• _GOAL 1_
Reproduce word for word the passage of the article on no-fly-zone nonsolicitation clauses between "In drafting restrictive" and "were not reasonable.", inclusive.
• _GOAL 2_
Write the next part of the article on no-fly-zone nonsolicitation clauses, picking up after its final sentence.

Drafter Beware: “No Fly Zone” Nonsolicitation Clauses May Be Unenforceable Under Massachusetts Law

In drafting restrictive covenants, companies often seek the certainty of a “no fly zone” type of restriction on former employees or business partners. Such an arrangement goes further than a traditional non-solicitation provision because they prevent the restricted party from accepting business from certain customers, not just a restriction on reaching out to solicit that business. “No fly zones” are seen as advantageous compared to traditional non-solicitation clauses because they avoid the subjectivity of determining whether certain business can be traced to a solicitation. However, in a recent order, a federal district court in Massachusetts ruled that a “no fly zone” restriction could be unenforceable under Massachusetts law because the restrictions were not reasonable.

The action arose from the termination of a multi-level-marketing contract under which plaintiffs sold defendants’ jewelry. Plaintiffs sought a declaration that the “non-solicitation” provision of the agreement is unenforceable. Under familiar Massachusetts law, a non-solicitation provision is enforceable only if it is “necessary to protect a legitimate business interest, reasonably limited in time and space, and consistent with the public interest.” See 178 Lowell Street Operating Co., LLC v. Nichols, 152 F. Supp. 3d 47, 54 (D. Mass. 2016). The plaintiffs argued that a provision that went beyond prohibiting solicitation and restricted them from accepting business from certain customers was unreasonably broad in scope, and therefore does not protect a legitimate business interest. The plaintiffs argued that the provision effectively forced certain distributors to remain in business with the defendant.

• _DATA BLOCK_
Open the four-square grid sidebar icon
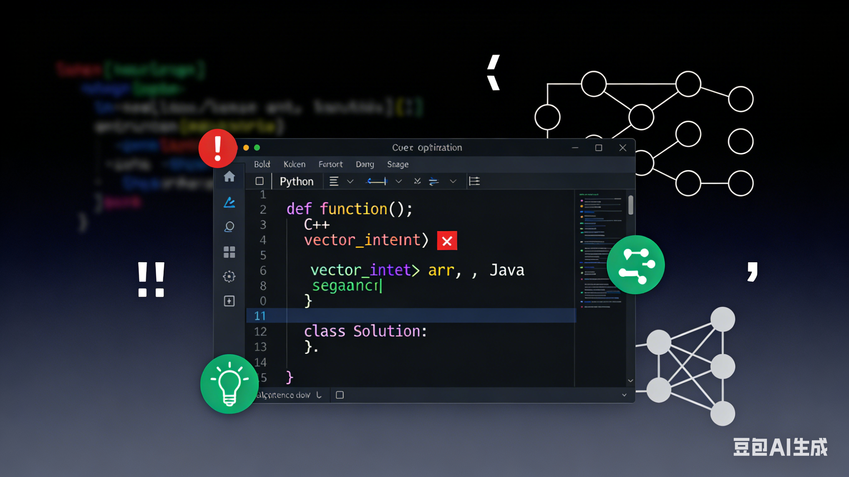Image resolution: width=849 pixels, height=477 pixels. 229,252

• _WRITTEN REPLY 1_
In drafting restrictive covenants, companies often seek the certainty of a “no fly zone” type of restriction on former employees or business partners. Such an arrangement goes further than a traditional non-solicitation provision because they prevent the restricted party from accepting business from certain customers, not just a restriction on reaching out to solicit that business. “No fly zones” are seen as advantageous compared to traditional non-solicitation clauses because they avoid the subjectivity of determining whether certain business can be traced to a solicitation. However, in a recent order, a federal district court in Massachusetts ruled that a “no fly zone” restriction could be unenforceable under Massachusetts law because the restrictions were not reasonable.

• _WRITTEN REPLY 2_
The court held that the non-solicitation provision “may be unenforceable to the extent that it restricts plaintiffs from accepting business that they did not solicit.” Citing Corporate Technologies, Inc. v. Harnett, 943 F. Supp. 2d 233, 238–39 (D. Mass. 2013), the district court ruled that “[a] non-solicitation agreement does not prevent a company from receiving business initiated by the client with no direct or indirect participation by the individual employee bound by the non-solicitation agreement. To hold otherwise would bind third parties to agreements they did not sign or agree to.” In analyzing the contract, the court found that the language of the non-solicitation provision runs “directly afoul of the proposition stated in Harnett” by limiting the freedom of non-contracting third parties to approach plaintiffs. On a motion to dismiss standard, the district court ruled the plaintiffs’ amended complaint plausibly stated a claim that the non-solicitation clause was not enforceable.

[Thanks to Jennifer McDonald for her contribution to this post]

Gertz. v. Vantel Int’l/Pearls in the Oyster, Inc., Memorandum and Order on Defendants’ Motion to Dismiss, No. 19-12036-FDS (D. Mass. July 14, 2020)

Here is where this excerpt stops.